I get your question right, you have x and y as window space (and already converted to normalized device space [-1,1]), but z in eye space, and want to recosntruct the world space position.

I can't have access to other (I can't use near, far, left, right, ...) because projection matrix is not restricted to perspective or orthogonal.

Well, actually, there is not much besides an orthogonal or projective mapping which can be achieved by matrix multiplication in homogenous space. However, the projection matrix is sufficient, as long as it is invertible (In theory, a projection matrix could transform all points to a plane, line or a single point. In that case, some information is lost and it will never be able to reconstruct the original data. But that would be a very untypical case).

So what you can get from the projection matrix and your 2D position is actually a ray in eye space.
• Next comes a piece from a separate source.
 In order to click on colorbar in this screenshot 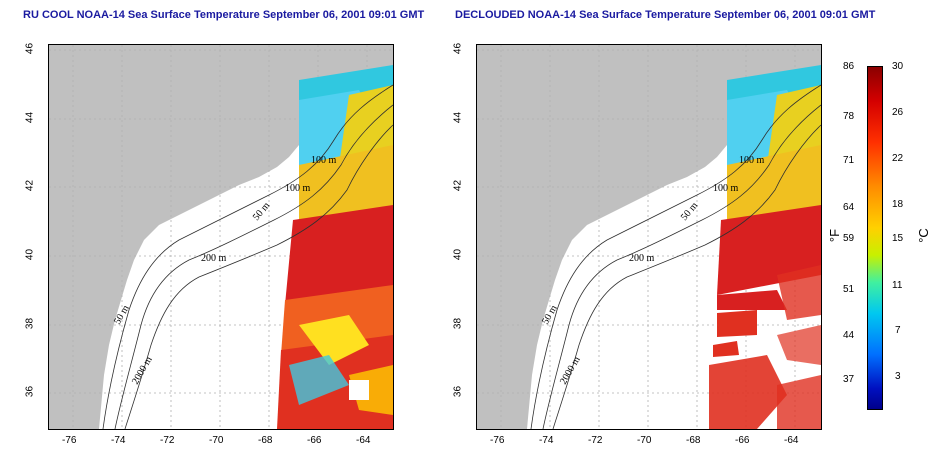, I will do `click(875, 238)`.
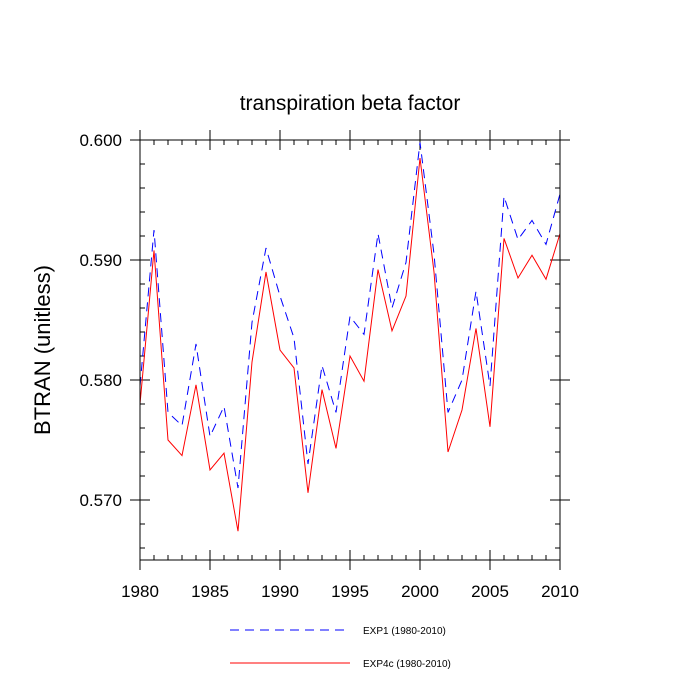  Describe the element at coordinates (350, 592) in the screenshot. I see `x-tick-label: 1995` at that location.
And you can intersect this with the z=depth plane to get the point back.

So what you have to do is calculate the two points

vec4 p = inverse(uProjMatrix) * vec4 (ndc_x,  ndc_y, -1, 1);
vec4 q = inverse(uProjMatrix) * vec4 (ndc_x,  ndc_y,  1, 1);

which will mark two points on the ray in eye space. Do not forget to divide p and q by the respective w component to get the 3D coordinates. Now, you simply need to intersect this with your z=depth plane and get the eye space x and y. Finally, you can use the inverse of the uModelView matrix to project that point back to object space.

However, you said that you want world space. But that is impossible. You would need the view matrix to do that, but you have not listed that as a given. All you have is the compisition of the model and view matrix, and you need to know at least one of these to reconstruct the world space position. The cameraPosition is not enoguh. You also need the orientation.